Well technically cutadapt can. But then you should take a look at its adapter features.

PyChopper looks really nice! Thanks for pointing that out to me. I didn't know of that tool. It seems very to the point for nanopore adapter trimming.

If I may ask, how did you hear of sequali? I am trying to get more users. One way is to write a paper about it, but this is not going very fast. (Also I find improving sequali more fun than writing about it).
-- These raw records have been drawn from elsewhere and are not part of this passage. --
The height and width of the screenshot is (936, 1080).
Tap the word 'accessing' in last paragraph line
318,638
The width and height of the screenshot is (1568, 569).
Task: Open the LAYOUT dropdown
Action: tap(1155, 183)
OK, then I will use pychopper to cut adapters. However, when the amount of data is large, the multi-threading feature of this tool seems to fail and no longer produces any results. I noticed your reply on the github issues of cutadapt. I think it's clear to display whether the adapter has been removed clearly.

rhpvorderman commented 3 months ago

OK, then I will use pychopper to cut adapters. However, when the amount of data is large, the multi-threading feature of this tool seems to fail and no longer produces any results.

I have noticed that many nanopore tools, with the exception of the basecaller (dorado) seem to be generally of very poor software quality. It was one of the reasons to start this project. Cutadapt is much better and it aligns the adapters properly, but, it needs to be provided with the correct adapter sequences. It does not do autodetect. This is inconvenient when working with public data. Sequali can give some hints as to what adapters are there, but unfortunately many nanopore adapters have shared sequences, so it is not possible to ascertain for certain.

I noticed your reply on the github issues of cutadapt. I think it's clear to display whether the adapter has been removed clearly.

Good to know. Thanks! The adapter detection feature is basically the same what FastQC does. FastQC is very useful for illumina adapters, but it does not detect nanopore ones. Technically the nanopore adapters could have been added to FastQC, but FastQC's string searching algorithm does not scale that well. So Sequali uses state-of-the-art multiple pattern matching to enable fast matching of a multitude of adapter probes.